The London Court of International Arbitration gave a verdict in favour of PSO which had reduced payments to Gunvor due to overcharged shipments.
PSO was awarded $14.6 million, as well as other costs as per the contract on October 8, 2022, for the case initiated by Gunvor in January 2021.
According to details, PSO continued making excess payments to Gunvor on account of port charges for four and half years. Later, it was pointed out by the Pakistan LNG Limited (PLL) management that Gunvor was receiving excess payments from the state-owned oil company.
Subsequently, a legal opinion was sought from an international firm that had assisted the Pakistani firms in finalising the LNG supplies agreement with Gunvor.
Promptly after the availability of the final port charges, PLL notified Gunvor on November 9, 2018, of its concerns regarding the calculations applied by the international commodity trading company in the provisional invoices.
PLL had reached out to Gunvor again, on August 10, 2020, intending to resolve the issue.

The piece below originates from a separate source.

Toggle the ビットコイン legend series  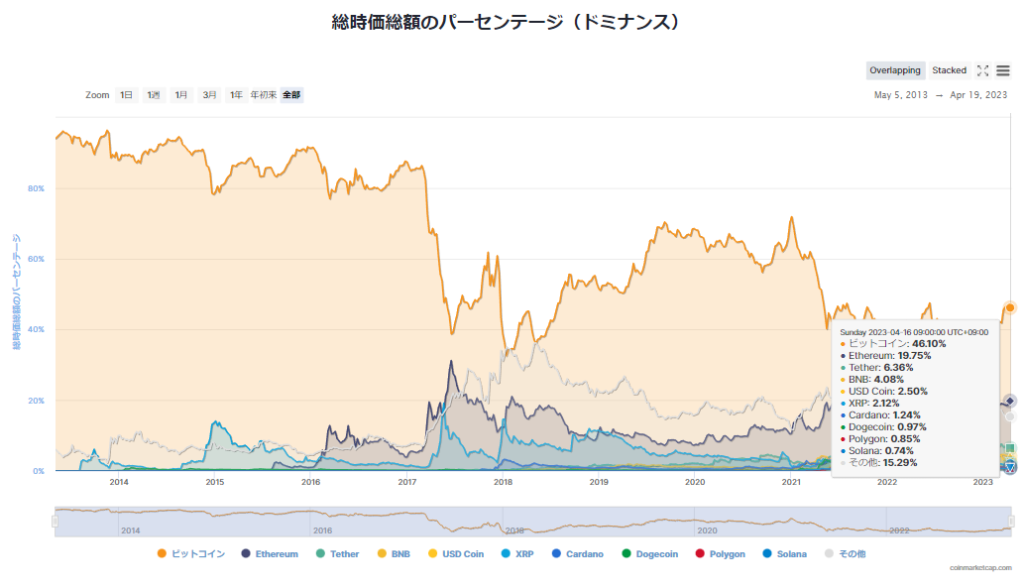(191, 554)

After PLL management had identified the excess payments received by Gunvor, PSO deducted the excess amount. Consequently, Gunvor filed a case against PSO in an international court.
PSO had a supply contract for five years with Gunvor that expired in December 2020. PLL has also a five-year agreement with Gunvor for LNG supply that expired in December 2021.
PSO officials didn’t immediately respond to a request for comment on the case.
Published in The Express Tribune, October 13th, 2022.